Go out to the rack and unplug all 4 power supply cables on the back of the machine.
Wait for a bit for the machine to completely stop (30 seconds or so).
Plug all the cables back in, and press the power button.
c1lsc
Turn OFF all the SUS buttons on the right hand side of the LSC screen (C1LSC.adl).
Push both of the RESET buttons on the little RESET screen on the LSC screen (FIRST GREEN, then RED).
From a control room terminal type:
ssh c1lsc
log in as controls. Then do 'su' to become root. Then
cd /cvs/cds/caltech/target/c1lsc/ ./startup.cmd
c1iscex
Shut off the watchdogs for ETMX via epics.

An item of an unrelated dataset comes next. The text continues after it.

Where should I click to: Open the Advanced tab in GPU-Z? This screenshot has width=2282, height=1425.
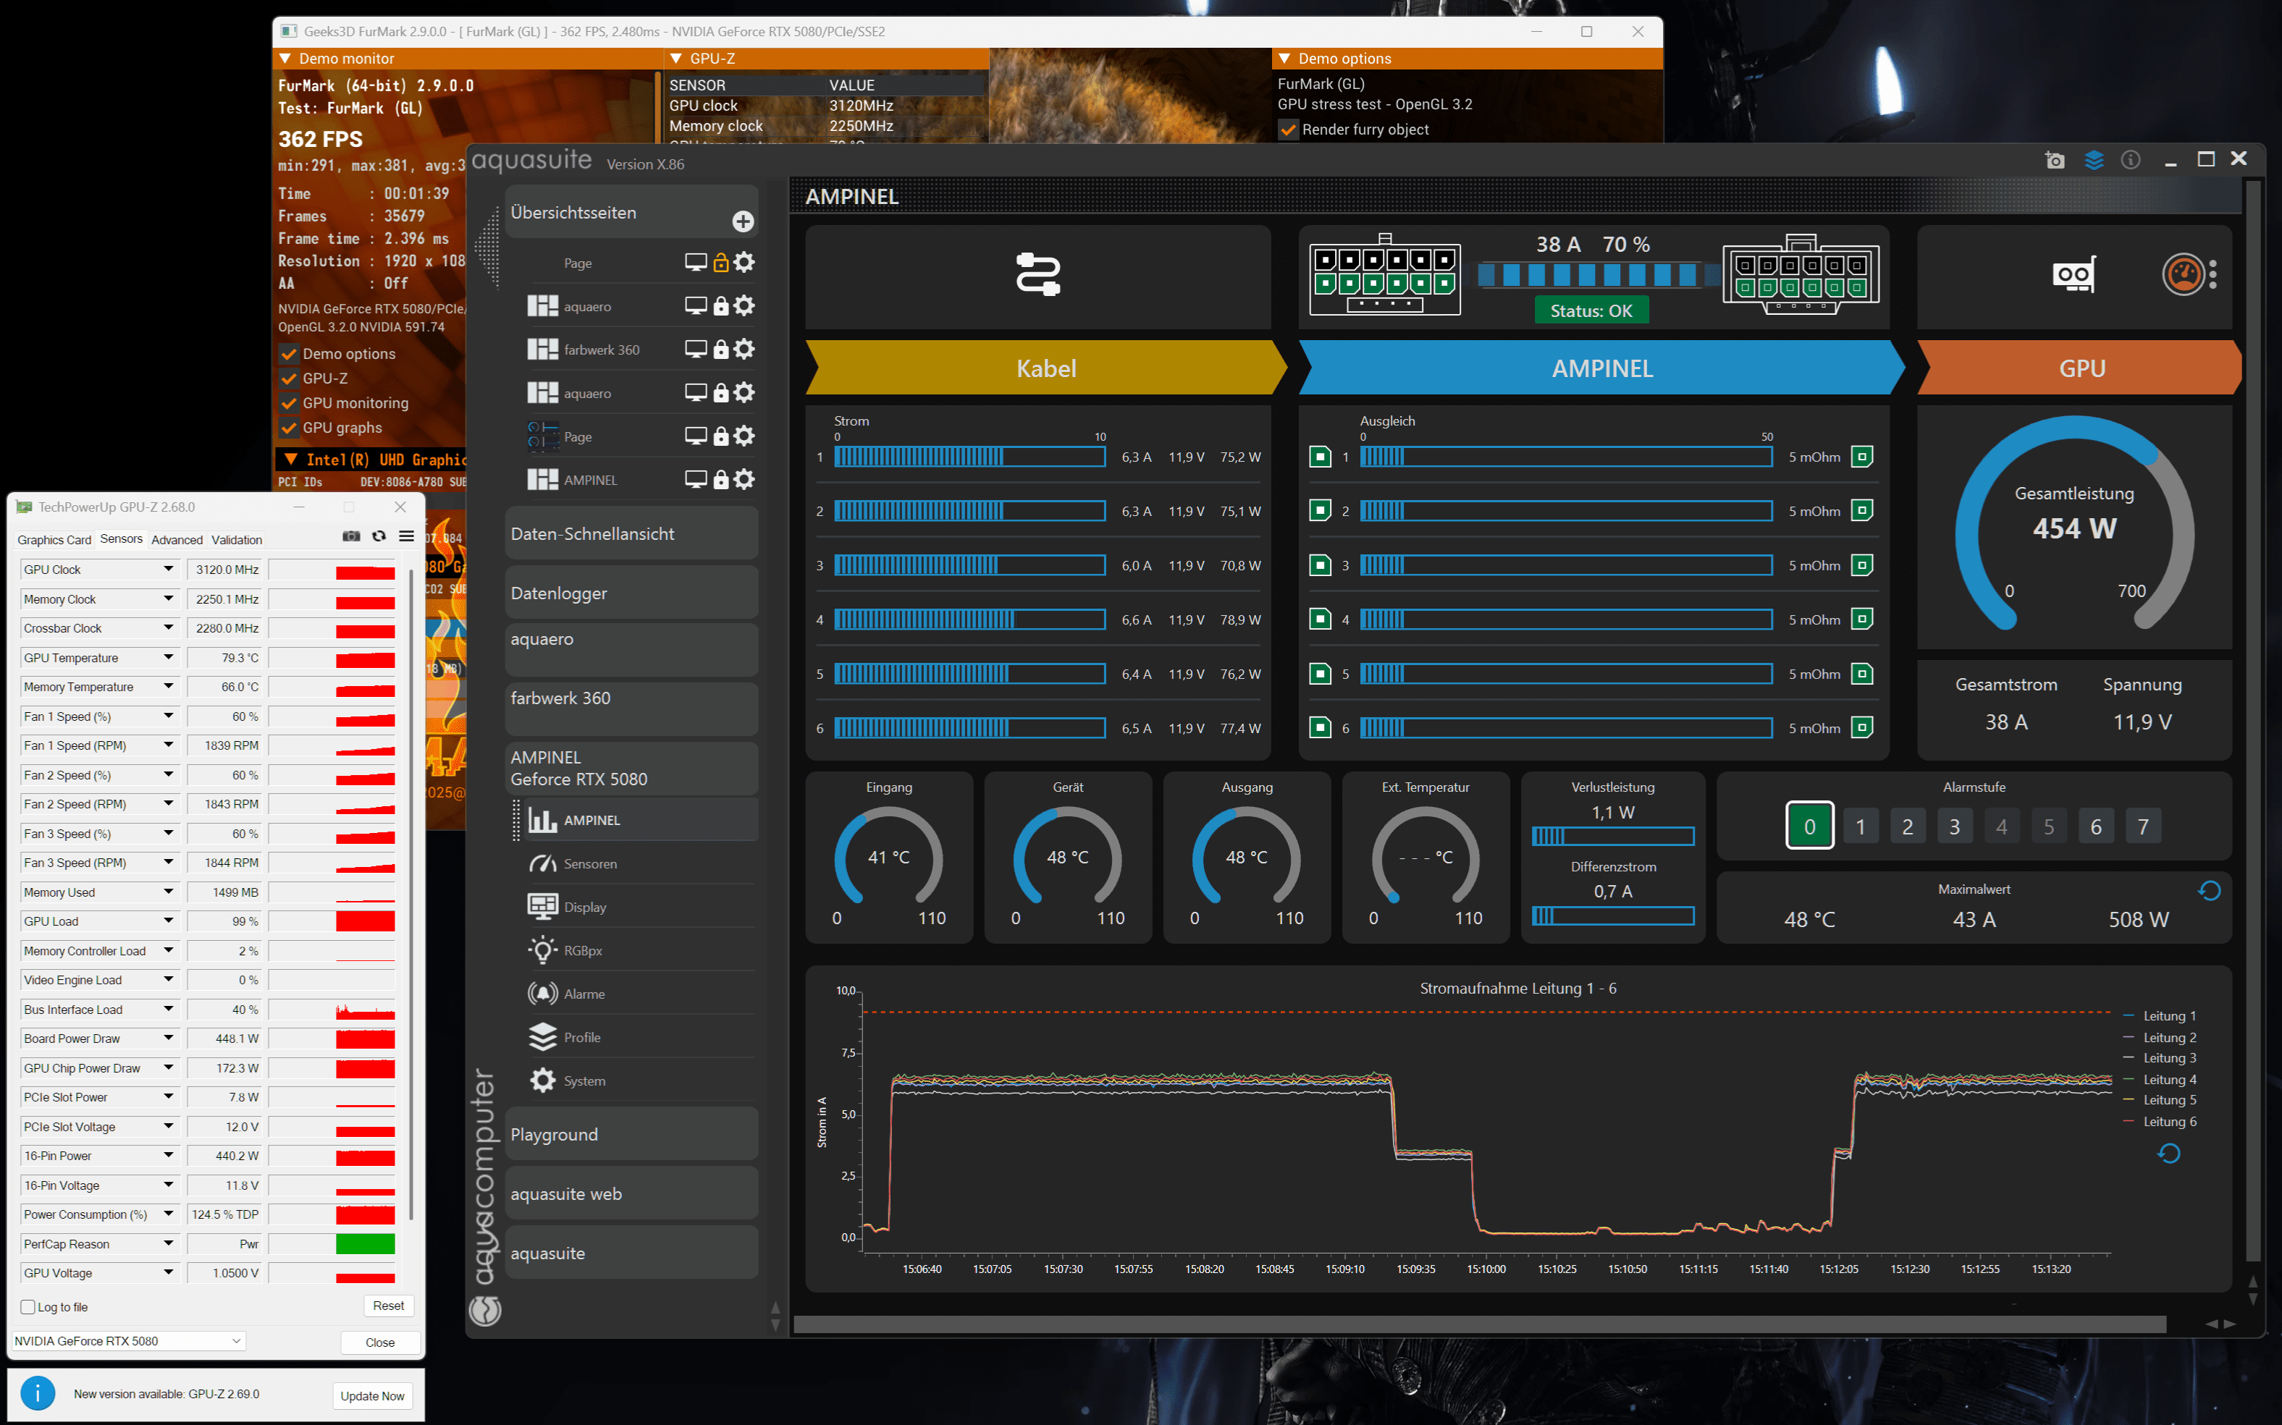pos(176,540)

Push the corresponding RESET button on the "C0DAQ_RFMNETWORK.adl" MEDM screen.
From a control room terminal type:
telnet c1iscex
Copy and paste this into the command line (including the "<"):
< /cvs/cds/caltech/target/c1iscex/startup.cmd
When the line "starting main loop (printing from sus_start)." appears, hit CTRL-] and type:
quit
Turn the watchdogs back on, once the computer is up again.
c1iscey
Shut off the watchdogs for ETMY via epics.
Push the corresponding RESET button on the "C0DAQ_RFMNETWORK.adl" MEDM screen.
From a control room terminal type:
telnet c1iscey
Copy and paste this into the command line (including the "<"):
< /cvs/cds/caltech/target/c1iscey/startup.cmd
Turn the watchdogs back on, once the computer is up again.
Type ctrl-] to break. Then "quit".
c1sosvme
Shut off the watchdogs for all optics via epics.
Push the corresponding RESET button on the "C0DAQ_RFMNETWORK.adl" MEDM screen.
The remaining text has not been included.